Description of the task:
Copy each line below in which the word "name" occurs.

Data entries

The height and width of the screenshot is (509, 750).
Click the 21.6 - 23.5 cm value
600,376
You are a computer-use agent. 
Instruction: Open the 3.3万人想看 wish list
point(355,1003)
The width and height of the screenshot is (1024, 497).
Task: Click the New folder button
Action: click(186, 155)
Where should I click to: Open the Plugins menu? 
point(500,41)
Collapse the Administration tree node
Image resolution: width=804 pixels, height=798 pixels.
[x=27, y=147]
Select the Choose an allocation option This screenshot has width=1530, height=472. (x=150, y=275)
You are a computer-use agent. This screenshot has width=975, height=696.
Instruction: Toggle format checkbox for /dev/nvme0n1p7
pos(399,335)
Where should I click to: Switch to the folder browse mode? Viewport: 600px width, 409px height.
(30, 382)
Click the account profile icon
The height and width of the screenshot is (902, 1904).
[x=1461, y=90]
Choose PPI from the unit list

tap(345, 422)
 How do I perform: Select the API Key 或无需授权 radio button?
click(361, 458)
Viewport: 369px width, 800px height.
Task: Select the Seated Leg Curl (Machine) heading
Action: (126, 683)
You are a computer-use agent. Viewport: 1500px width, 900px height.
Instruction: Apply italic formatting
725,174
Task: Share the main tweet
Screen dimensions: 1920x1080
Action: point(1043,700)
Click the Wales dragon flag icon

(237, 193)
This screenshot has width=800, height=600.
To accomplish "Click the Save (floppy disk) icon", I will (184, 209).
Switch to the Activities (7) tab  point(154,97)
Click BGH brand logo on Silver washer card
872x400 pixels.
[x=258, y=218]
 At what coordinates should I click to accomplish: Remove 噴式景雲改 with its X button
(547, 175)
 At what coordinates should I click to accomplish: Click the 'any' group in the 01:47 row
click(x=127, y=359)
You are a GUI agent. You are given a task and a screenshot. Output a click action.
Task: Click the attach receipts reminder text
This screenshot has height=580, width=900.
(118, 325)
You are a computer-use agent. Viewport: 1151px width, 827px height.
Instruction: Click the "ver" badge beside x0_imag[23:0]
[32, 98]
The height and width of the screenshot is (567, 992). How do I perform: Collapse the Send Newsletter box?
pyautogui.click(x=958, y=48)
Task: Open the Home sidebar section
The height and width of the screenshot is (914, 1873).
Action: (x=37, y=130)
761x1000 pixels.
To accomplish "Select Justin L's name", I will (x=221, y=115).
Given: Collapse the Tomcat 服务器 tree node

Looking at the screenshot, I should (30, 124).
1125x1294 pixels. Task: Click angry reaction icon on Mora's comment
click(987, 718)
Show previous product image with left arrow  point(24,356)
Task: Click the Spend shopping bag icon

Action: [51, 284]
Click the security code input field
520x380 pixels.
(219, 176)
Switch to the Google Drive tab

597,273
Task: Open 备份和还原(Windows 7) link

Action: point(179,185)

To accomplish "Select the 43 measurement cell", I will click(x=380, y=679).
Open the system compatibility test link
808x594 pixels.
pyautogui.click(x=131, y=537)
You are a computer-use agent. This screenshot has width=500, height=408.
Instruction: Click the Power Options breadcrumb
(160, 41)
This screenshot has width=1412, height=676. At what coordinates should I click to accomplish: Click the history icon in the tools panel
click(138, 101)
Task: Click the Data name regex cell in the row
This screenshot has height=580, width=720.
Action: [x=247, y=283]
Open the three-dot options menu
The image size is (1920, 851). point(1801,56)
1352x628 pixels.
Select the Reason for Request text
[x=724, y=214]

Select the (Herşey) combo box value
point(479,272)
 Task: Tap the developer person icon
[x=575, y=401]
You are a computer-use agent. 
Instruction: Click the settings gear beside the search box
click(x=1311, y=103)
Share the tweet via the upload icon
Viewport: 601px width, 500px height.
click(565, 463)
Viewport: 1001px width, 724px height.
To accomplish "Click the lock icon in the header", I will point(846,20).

Response below:
To accomplish "Select Justin L's name", I will (x=221, y=115).
Task: Click the Data name regex cell in the row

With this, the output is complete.